Social media scraping and automated fraud attacks have deemed old-school single-layer defense systems ineffective. In this month’s Digital Fraud Tracker, Georgetown cybersecurity Prof. Chuck Brooks tells PYMNTS how a mix of drills, training and separated siloes are the best way to send phishermen home empty-handed.
Fraudsters can scam individuals and businesses out of their stored funds, personal data and login credentials in countless ways, but bad actors often find that old-fashioned, tried-and-true methods work best. The FBI found that phishing was the most common cybercrime method in 2020, almost doubling in frequency from 114,702 incidents in 2019 to 241,324 occurrences last year.
Merchants and other businesses risk being overwhelmed by the sheer volume of attacks if they are not adequately prepared to defend against them, according to Chuck Brooks, adjunct professor of cybersecurity risk management at Georgetown University. Some attacks will inevitably get through, but with well-positioned defenses, this threat can be reduced to a manageable level.
“Everyone’s going to fall for something at some point,” Brooks said in a recent interview with PYMNTS. “But if you limit it to being just an aberration [rather than a commonplace occurrence], then you’re okay.”
No single defensive measure is enough to stop phishing on its own, said Brooks, but a combination of employee training and automated defenses can be enough to mitigate the risk of phishing.
How Fraudsters Have Improved Their Tactics
Some individuals and businesses are more vulnerable to attacks than others. Bad actors traditionally have targeted small to mid-sized businesses (SMBs) due to their perceived lack of security, but recently cybercriminals have been branching out to attack healthcare companies and universities.
“Everyone gets phished, but small businesses are low-hanging fruit because they just don’t have the security resources and their people are not well-trained,” said Brooks. “Universities and healthcare industries [are also a common target] for the same reason, because they haven’t put a lot of money into security because they’re busy fighting diseases and educating people with those resources and those technologies.”
Phishing also has become increasingly automated, with bad actors leveraging sophisticated artificial intelligence (AI) tools to pick their targets and stage thousands of potential attacks at once. They often combine this with social engineering tactics that monitor potential victims’ social media to cater attacks specifically to them.
“Hackers now can build up dossiers of who they’re going after, because they can see your posts, they can see what your interests are, or what [you’re] doing on Instagram or WhatsApp or Facebook,” Brooks explained. “They can even look at you and find contacts, your fields of interest and if you’re looking for a job. Then they’ll send out a thousand phishes and get two or three hooks, and that’s it.”

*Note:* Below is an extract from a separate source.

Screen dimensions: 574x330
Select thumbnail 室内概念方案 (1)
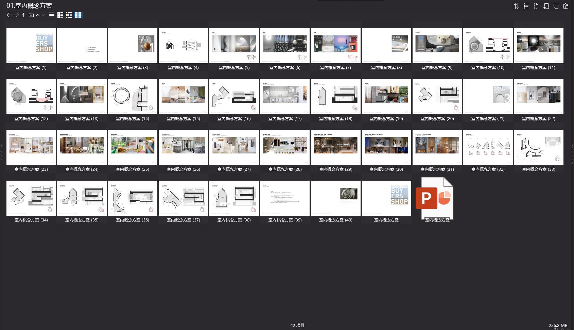(31, 46)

This same combination of automated systems and human expertise also can be deployed to fight phishers. Neither method is sufficient on its own, but they can provide a formidable defense when leveraged together.
Deploying a Multilayered Defense System
Training employees to identify potential phishing emails is the first step in prevention, but many of the obvious clues, such as misspelled words and poor grammar, are no longer present. Fraudsters have grown more sophisticated, and employees need to keep up with the new paradigm.

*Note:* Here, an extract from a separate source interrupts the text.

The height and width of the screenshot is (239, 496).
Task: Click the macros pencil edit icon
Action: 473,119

“It used to be that you just won a lottery or need help from someone in a faraway land with five misspellings,” Brooks explained. “Now there are graphics that are just taken from a bank’s webpage and emulated perfectly. So, the first thing you have to look at is, do you bank at that place? You also want to look at that email address, because for most of them, they’re not going to spoof it.”
Human errors are inevitable, however, and some employees will make mistakes and accidentally fall victim to phishing. The backup system at that point includes automated systems that can silo employee access and reduce damage if a worker’s account is compromised.
“The best way is administrative privileges for your company,” Brooks said. “You can limit employee access or require two [authentication] steps before they go there. A lot of companies will also outlaw certain sites that workers can’t go visit, so it makes it more difficult to get phished.”
Phishers have become more sophisticated adopted more diverse tactics, so merchants and other organizations need to be equally flexible and multilayered when it comes to their phishing prevention strategies. Failure to do so could result in catastrophic data breaches that ultimately could cost millions of dollars.